→ Selected excerpt
□ □ □ □ □ □ □
One example that came up was using an interview to PRD to looping agent workflow to solve issues and build systems incrementally, which has been genuinely helpful. On the other hand, refactoring some of our GraphQL code generation to colocate file operations, while it sort of worked, still required a fair amount of manual work. One of the big learnings for us has been that these AI tools shift your work toward frontloading the thinking and planning for a task. Rather than diving into a problem and figuring it out while you're in it, there is now an element of doing some amount of the problem-solving upfront without actually writing any code.
Let Adoption Happen Naturally
My goal as the CTO of Trellis is to never force tools on team members or employees. I believe everyone sits on the adoption curve at a slightly different spot and that if you show the benefits, show how easy it can be, and everyone can see the value, that will increase adoption faster.
Of course, we do also need to consider if the tool is good enough to adopt or not, but I don't think that is something we need to consider explicitly. What I mean by that is, if the quality of the tool is good enough to solve the problem(s) acceptably, then adoption will naturally come.
Ya, they may not be as good as some of the AI hypers out there are saying. However, they also are not as useless as the AI doomers are saying (at least on the usefulness front, there are, of course, all the other issues surrounding it like copyright infringement, environmental impact, etc.).
Just Another Tool in the Toolbox
Developers/engineers are both naturally inclined to embrace automation, technologies, and tools but also skeptical. Look at the leaps and bounds we have made in the 10–20 years prior to AI really entering the market. There is no going back to FTPing files to a web server to update production or coding in Notepad++ (no shade, Notepad++ was awesome). CI/CD is commonplace now, every developer uses some form of intelligent autocomplete in their IDEs, automated review/testing/linting tools are integrated across the industry.
AI is going to be just another tool in our toolbox to solve problems faster, better, and more efficiently, but only if used correctly. If forced on or used in a way that creates more work, we are going to see developers and engineers become disenfranchised. There is a slice of the industry right now that is being very vocal about how they want and see AI Agents as completely replacing developers. I do not think that anything good comes from advocating for that, whether it is true or not. After spending months now working with these AI tools, trying out all the new tools (local and cloud), models, patterns, prompts, etc., I believe we are still a long way off from actually truly replacing developers as a whole. We've tried many tools both locally and in the cloud and have settled on what works best for our team and workflows.
What Agents Can Actually Do
Can these agents do a lot of the work that a junior with close to no experience could do? Absolutely, they are plenty good (with the right amount of instruction and guidance) to do a large set of the tasks that are required to build a product. They are also getting better at higher-level, more in-depth tasks too once you consider orchestration frameworks like Ralph and Gastown that allow you to break down complex work into manageable chunks for agents to execute on. What this means for juniors and others entering the industry is that they need to be able to distinguish themselves more than ever. Not only because there will theoretically be fewer jobs at that level available, but also because many big tech companies have done and are doing massive layoffs in the name of AI efficiency. This means there are a lot more skilled developers and engineers searching in the job market.
□ □ □ □ □ □ □
[Records]

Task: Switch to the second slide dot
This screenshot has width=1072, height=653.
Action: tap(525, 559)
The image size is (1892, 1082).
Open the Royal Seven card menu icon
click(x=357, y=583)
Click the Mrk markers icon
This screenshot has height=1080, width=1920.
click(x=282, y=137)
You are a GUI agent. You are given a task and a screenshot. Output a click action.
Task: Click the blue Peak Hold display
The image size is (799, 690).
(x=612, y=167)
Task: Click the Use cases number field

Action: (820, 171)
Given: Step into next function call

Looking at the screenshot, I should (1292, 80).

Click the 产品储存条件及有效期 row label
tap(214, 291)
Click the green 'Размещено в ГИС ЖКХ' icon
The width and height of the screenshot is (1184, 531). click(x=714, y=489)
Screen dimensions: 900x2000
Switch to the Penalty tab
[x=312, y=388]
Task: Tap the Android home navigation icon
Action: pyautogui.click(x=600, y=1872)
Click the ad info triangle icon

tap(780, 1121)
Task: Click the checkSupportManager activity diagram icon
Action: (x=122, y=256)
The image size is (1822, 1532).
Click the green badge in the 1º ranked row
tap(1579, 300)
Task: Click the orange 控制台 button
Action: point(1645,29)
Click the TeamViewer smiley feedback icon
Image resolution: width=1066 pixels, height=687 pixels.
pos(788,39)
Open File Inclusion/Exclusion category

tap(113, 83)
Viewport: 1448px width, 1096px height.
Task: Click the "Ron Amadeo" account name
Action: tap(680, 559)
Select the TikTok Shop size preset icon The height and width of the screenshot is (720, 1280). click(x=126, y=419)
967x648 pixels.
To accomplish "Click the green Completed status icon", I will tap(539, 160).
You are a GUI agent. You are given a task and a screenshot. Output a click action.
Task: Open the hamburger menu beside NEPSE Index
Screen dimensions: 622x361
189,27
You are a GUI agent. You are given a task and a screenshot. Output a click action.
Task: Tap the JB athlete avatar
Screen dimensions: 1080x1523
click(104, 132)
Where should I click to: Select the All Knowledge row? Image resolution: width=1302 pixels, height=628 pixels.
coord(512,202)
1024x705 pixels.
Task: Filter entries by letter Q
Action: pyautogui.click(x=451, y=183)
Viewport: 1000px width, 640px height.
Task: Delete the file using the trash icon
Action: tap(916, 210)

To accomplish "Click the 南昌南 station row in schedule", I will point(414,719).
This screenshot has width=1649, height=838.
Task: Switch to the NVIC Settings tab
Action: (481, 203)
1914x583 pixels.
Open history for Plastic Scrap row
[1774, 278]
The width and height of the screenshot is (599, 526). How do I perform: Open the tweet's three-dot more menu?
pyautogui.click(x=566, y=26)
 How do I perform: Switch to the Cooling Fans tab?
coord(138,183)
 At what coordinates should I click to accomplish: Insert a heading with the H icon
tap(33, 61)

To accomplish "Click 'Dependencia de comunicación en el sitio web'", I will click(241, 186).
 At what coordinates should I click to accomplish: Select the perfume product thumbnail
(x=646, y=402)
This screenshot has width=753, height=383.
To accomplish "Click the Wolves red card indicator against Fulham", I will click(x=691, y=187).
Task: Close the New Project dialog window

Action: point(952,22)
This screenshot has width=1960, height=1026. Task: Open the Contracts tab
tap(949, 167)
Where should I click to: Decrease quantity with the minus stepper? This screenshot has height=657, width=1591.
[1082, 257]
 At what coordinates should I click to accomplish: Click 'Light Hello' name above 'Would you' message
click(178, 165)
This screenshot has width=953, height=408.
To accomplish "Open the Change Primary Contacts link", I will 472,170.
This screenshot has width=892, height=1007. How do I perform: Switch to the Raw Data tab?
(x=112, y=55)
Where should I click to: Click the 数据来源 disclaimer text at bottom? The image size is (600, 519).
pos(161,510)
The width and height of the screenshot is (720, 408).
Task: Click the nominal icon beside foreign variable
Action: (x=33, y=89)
□ □ □ □ □ □ □
→ Actions to take
- A) Format the records as a numbered list, starting at their first line and ending with the line containing "Action: pyautogui.click(x=600, y=1872)", and omit any blank lines.
- B) Pick up the piece on AI tools in software engineering after its final sentence and keep writing it.

→ Responses to the exercise
- A)
1. Task: Switch to the second slide dot
2. This screenshot has width=1072, height=653.
3. Action: tap(525, 559)
4. The image size is (1892, 1082).
5. Open the Royal Seven card menu icon
6. click(x=357, y=583)
7. Click the Mrk markers icon
8. This screenshot has height=1080, width=1920.
9. click(x=282, y=137)
10. You are a GUI agent. You are given a task and a screenshot. Output a click action.
11. Task: Click the blue Peak Hold display
12. The image size is (799, 690).
13. (x=612, y=167)
14. Task: Click the Use cases number field
15. Action: (820, 171)
16. Given: Step into next function call
17. Looking at the screenshot, I should (1292, 80).
18. Click the 产品储存条件及有效期 row label
19. tap(214, 291)
20. Click the green 'Размещено в ГИС ЖКХ' icon
21. The width and height of the screenshot is (1184, 531). click(x=714, y=489)
22. Screen dimensions: 900x2000
23. Switch to the Penalty tab
24. [x=312, y=388]
25. Task: Tap the Android home navigation icon
26. Action: pyautogui.click(x=600, y=1872)

- B)
I still don't want to replace any of my team members with AI Agents, because:
- I like working with them as humans.
- I 100% trust every output from them.
Not saying we won't get to the point where I can trust every output from an AI Agent, we will at some point, but right now that is not the case.
And I still don't just want to be working (purely) with Agents all day. Even though we are building software, and we are deep in code all day, there is still a human element to all of this.
"I Like Solving Problems"
During the "AI and Agents" part of the retrospective, one point kept coming up: "I like solving problems."
That is a large part of why I became a developer (and I know it is why my fellow team members became developers). We like to solve complex problems, we like to think about and have systems take shape and grow into something that provides value out of essentially just our own thought process (and typing).
I get asked by friends, family, and people I meet every so often about why I like coding so much, and my answer is always the same: "It's pure creation." (I also usually get a chuckle from them when I say coding is an art). At the end of the day, creating something out of almost nothing except our ability to think and enter characters into a computer IS magic.
The Magic We Are Losing and Gaining
I think there is this (accurate) perception that having these AI systems and Agents pushed on us from every angle is attempting to and succeeding at taking away that magic. Or at least taking away the magic in its current form. We are absolutely seeing a new age of creation upon us with these tools. The things I have been able to do with simply orchestrating agents both locally and in the cloud have helped us at Trellis (and not just the developers) immensely. However, that does not change the fact that our profession is in the midst of a huge transformation, in some ways good, and in many others bad.
The magic we are gaining is this sense that we can build anything. We already believed that as a team, but now we have these systems that co-work with us and increase that confidence and ability even more. We can build more internal tools without affecting the resource allocations to the product roadmap. New features can only be dreamed up, designed, spec'd, planned, and scheduled so often, which means the more efficient we are, the more we can focus on technical debt, internal tooling (either technical tooling or company-wide tooling, like features in our admin dashboard). As an example, one project I have been working on is converting Vanna.ai to a TypeScript package and a NestJS module to integrate directly into our stack instead of spinning up a separate Python server. This allows us to have the benefits of that tool written in the same language as the rest of our code and integrated into existing APIs. This increases the maintainability and extensibility of the resulting tool our team will rely on. The bulk of that conversion work was offloaded to agents while I worked on other tasks.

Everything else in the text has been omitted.